→ **Record list**:
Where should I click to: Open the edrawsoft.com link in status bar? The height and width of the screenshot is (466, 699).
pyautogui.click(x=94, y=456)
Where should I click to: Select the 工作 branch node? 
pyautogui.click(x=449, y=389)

---

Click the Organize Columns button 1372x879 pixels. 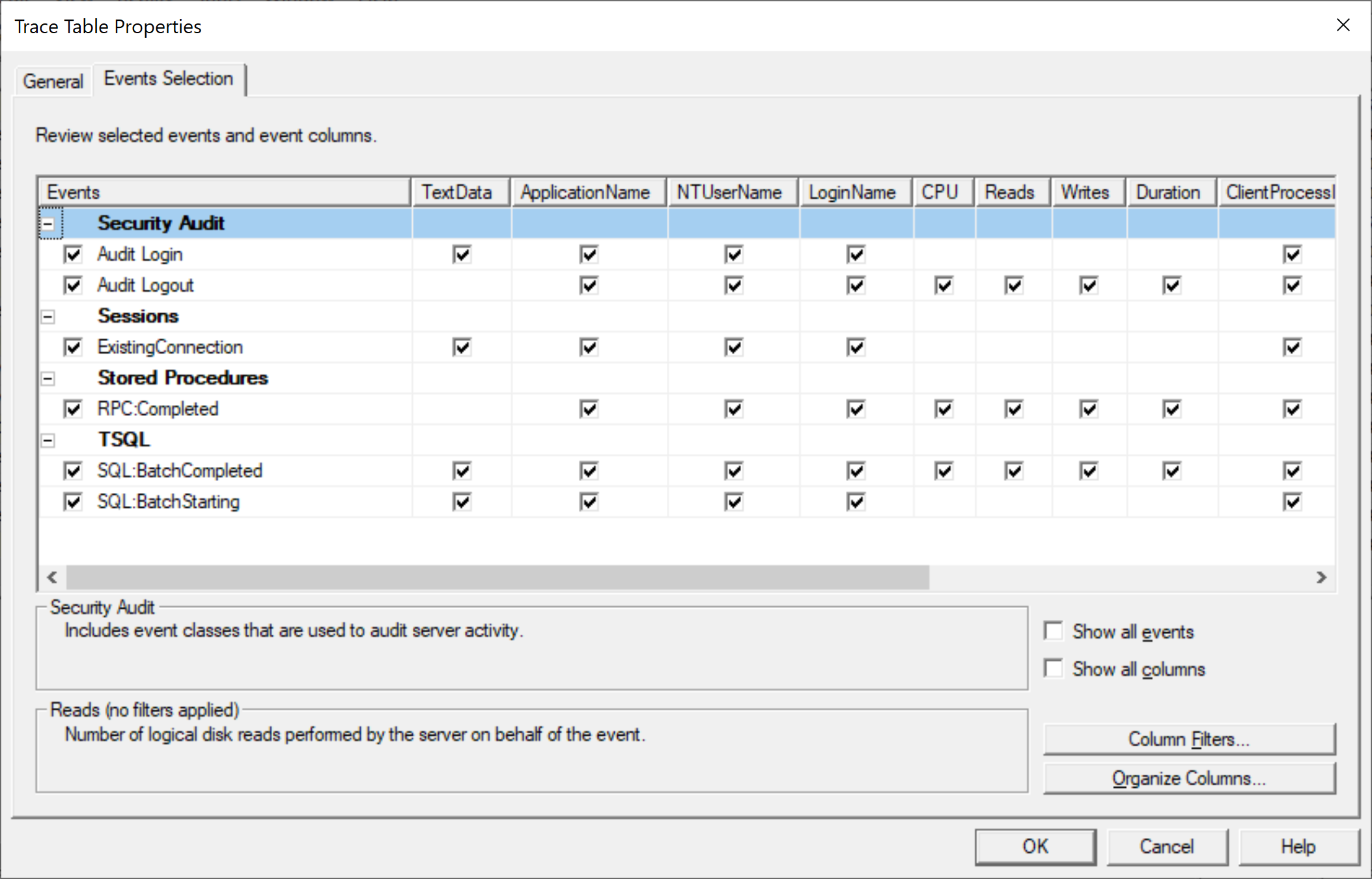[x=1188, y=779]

→ **Exercise instructions**: Convert the entry lines above, starting at the line containing "Where should I click to: Select" and ending at the line containing "pyautogui.click(x=449, y=389)", into a JSON list of strings with one string per line and blank lines omitted.

→ **Problem solution**:
[
  "Where should I click to: Select the 工作 branch node? ",
  "pyautogui.click(x=449, y=389)"
]